Here’s another map of New York, filled with famous names in American manufacturing…
Erie Canal, showing side network.5
So that’s how the U.S. grew from an agrarian nation into one of vast wealth and power. The process was due, in no small part, to the fortuitous nature of the very landscape; the “post-glacial” landscape.
Early American businesses had access to energy, transport and raw materials.
Couple this with sound money and a predictable legal system, which came about after the Whiskey Rebellion…
Together they form the seed for rapid growth in national-scale industry, commerce and wealth.
Obviously, though, it’s 2020 now…
Factories today don’t run on wheels turned by waterfalls… although don’t discount hydropower at a variety of scales. After all, Grand Coulee Dam kind of speaks for itself.
But history kindly offers us clues, if not a blueprint, about what it takes to rebuild industry in America, and to recreate national wealth.
The basics for a country to grow and prosper are energy, transportation and a stable currency and legal system.
That’s true whether you drive a horse and wagon, or use electric cars and jet airplanes.
And creating a “new” industrial economy for America — not necessarily recreating the old one — will be a multi-generational effort.

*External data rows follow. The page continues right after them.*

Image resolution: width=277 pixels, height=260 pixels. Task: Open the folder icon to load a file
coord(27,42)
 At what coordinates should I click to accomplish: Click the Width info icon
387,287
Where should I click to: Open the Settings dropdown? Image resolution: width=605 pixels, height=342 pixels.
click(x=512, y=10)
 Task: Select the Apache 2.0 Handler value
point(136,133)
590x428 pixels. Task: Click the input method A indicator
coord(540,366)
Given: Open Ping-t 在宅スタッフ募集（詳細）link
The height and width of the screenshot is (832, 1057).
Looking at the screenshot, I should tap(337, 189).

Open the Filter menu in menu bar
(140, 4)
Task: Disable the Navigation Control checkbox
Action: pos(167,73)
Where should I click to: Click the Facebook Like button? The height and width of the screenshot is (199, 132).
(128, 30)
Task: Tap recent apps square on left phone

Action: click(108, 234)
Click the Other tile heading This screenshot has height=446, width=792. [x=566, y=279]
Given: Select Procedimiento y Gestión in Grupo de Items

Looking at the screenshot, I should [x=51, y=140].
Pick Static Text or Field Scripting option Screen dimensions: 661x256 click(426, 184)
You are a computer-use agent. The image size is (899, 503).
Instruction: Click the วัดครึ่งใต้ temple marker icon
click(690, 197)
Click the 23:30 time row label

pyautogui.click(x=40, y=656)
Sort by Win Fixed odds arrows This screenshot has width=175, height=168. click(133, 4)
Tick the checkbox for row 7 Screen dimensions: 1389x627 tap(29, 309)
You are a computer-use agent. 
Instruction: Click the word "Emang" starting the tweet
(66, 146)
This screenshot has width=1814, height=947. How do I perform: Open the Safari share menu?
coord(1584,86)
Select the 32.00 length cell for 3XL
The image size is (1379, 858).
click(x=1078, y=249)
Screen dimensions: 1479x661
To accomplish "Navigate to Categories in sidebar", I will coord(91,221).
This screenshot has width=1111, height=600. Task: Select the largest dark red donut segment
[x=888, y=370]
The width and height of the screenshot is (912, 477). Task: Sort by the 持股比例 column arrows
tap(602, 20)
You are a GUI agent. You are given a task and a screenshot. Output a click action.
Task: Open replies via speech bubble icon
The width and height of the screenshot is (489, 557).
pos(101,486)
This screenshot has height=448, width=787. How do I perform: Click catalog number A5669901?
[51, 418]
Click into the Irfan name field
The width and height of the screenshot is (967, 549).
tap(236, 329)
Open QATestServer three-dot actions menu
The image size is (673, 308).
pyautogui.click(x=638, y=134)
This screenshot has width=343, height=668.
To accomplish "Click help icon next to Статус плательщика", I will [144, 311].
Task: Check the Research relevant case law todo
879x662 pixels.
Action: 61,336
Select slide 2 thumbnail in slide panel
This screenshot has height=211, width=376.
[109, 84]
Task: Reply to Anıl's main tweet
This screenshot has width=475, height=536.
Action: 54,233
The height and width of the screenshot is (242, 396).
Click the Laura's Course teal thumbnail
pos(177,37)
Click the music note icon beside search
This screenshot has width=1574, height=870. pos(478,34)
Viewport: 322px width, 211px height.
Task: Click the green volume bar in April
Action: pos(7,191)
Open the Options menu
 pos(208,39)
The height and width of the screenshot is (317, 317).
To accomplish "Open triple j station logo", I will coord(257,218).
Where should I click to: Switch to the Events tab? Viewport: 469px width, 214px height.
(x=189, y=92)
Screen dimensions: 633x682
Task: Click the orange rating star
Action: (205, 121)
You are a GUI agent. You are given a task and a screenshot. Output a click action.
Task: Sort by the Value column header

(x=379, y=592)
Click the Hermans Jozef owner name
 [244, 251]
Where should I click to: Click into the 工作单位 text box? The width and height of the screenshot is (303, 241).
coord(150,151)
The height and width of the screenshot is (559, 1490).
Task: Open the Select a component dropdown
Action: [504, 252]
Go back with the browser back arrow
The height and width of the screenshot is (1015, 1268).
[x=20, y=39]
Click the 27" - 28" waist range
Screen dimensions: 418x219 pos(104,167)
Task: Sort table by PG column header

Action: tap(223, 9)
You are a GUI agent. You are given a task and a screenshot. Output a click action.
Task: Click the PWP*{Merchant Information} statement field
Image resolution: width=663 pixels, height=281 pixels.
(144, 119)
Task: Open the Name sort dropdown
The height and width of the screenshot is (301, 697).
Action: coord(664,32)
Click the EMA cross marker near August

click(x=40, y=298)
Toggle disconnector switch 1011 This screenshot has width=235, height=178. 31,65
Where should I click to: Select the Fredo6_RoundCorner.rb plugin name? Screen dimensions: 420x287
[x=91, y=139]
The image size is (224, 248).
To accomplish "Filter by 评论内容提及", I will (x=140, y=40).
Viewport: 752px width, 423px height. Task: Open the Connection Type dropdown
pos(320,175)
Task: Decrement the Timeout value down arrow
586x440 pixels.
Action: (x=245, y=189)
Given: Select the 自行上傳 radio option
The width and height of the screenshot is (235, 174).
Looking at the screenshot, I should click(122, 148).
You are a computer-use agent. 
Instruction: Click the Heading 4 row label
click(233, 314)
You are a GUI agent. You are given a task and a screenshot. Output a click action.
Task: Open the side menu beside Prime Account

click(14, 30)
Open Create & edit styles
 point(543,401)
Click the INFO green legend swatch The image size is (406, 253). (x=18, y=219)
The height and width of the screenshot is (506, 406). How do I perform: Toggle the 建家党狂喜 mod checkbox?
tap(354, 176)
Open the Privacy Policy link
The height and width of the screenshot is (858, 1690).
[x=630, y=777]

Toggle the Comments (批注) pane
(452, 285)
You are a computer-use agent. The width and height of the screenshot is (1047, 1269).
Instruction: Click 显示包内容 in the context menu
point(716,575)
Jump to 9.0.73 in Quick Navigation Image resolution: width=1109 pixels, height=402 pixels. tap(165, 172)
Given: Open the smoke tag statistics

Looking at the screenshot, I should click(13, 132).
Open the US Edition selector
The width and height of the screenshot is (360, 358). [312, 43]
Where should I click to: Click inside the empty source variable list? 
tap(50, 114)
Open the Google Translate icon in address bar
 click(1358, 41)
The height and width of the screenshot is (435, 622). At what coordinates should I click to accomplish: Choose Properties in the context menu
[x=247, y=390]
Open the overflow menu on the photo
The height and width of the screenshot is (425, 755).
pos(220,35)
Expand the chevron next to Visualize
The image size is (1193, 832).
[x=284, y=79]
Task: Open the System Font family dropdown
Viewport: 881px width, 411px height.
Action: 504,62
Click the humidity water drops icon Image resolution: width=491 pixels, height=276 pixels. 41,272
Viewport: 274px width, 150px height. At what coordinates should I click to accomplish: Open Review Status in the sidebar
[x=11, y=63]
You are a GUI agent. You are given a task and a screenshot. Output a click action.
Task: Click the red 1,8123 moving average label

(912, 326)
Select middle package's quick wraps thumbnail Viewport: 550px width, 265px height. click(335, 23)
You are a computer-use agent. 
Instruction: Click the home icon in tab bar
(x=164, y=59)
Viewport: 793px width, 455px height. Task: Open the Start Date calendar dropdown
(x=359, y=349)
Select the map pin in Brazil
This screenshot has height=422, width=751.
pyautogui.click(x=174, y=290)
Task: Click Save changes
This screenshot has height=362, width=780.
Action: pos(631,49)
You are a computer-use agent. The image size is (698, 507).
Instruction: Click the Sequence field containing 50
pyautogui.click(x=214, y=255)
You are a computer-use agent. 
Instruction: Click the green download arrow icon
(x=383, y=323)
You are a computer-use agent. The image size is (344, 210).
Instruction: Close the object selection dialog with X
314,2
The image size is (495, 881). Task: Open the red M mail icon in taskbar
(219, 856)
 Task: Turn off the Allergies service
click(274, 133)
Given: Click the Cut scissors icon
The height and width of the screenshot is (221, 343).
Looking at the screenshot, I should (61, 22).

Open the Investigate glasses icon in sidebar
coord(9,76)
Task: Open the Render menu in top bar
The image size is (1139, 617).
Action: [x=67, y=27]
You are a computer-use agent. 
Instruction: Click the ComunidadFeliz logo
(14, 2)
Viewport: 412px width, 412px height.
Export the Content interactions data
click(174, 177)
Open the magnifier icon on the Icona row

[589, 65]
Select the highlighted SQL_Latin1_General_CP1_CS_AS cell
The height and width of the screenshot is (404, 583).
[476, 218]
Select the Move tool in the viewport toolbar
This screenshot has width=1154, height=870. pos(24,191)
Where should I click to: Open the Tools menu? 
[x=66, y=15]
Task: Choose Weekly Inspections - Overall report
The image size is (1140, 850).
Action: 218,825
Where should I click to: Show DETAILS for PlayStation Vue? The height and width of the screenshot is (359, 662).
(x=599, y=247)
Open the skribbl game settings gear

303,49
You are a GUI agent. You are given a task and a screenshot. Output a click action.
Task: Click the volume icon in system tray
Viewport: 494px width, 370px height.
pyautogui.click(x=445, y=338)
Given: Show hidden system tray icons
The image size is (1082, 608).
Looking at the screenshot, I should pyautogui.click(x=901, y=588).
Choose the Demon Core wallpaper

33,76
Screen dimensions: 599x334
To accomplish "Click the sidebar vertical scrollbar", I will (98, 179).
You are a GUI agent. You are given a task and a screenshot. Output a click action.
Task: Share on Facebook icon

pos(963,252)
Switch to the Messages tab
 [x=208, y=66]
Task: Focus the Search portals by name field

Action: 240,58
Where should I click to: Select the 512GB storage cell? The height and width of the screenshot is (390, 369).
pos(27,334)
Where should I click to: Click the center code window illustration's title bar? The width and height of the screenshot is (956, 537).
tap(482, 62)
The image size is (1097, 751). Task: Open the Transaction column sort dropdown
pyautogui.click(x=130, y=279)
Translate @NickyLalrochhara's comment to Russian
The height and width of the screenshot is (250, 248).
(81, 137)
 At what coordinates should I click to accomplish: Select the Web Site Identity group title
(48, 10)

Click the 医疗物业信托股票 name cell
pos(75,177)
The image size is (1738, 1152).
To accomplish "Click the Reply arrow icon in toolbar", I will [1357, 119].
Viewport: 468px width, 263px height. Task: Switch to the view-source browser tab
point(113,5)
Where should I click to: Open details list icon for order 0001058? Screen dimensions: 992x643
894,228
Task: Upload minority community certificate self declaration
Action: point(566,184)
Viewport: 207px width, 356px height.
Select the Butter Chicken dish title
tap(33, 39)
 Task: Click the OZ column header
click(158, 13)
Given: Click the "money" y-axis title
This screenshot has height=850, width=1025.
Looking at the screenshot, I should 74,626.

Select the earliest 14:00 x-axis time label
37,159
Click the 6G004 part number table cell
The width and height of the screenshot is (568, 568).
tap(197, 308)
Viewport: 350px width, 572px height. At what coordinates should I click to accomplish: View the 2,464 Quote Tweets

The U.S. spent 40 years deindustrializing, closing and abandoning the work of nearly two previous centuries. And it’s a stretch to think that this can all be somehow restored (or perhaps a better term is “resurrected”) in a short amount of time.
But the good news in all of this is that history outlines a way for us to make a national comeback… If only American culture and politics will permit it.
The optimist in me says that it’s more than doable… If only the country makes a collective decision to build things versus burn them down.
On that note, I rest my case.
That’s all for now… Thank you for subscribing and reading.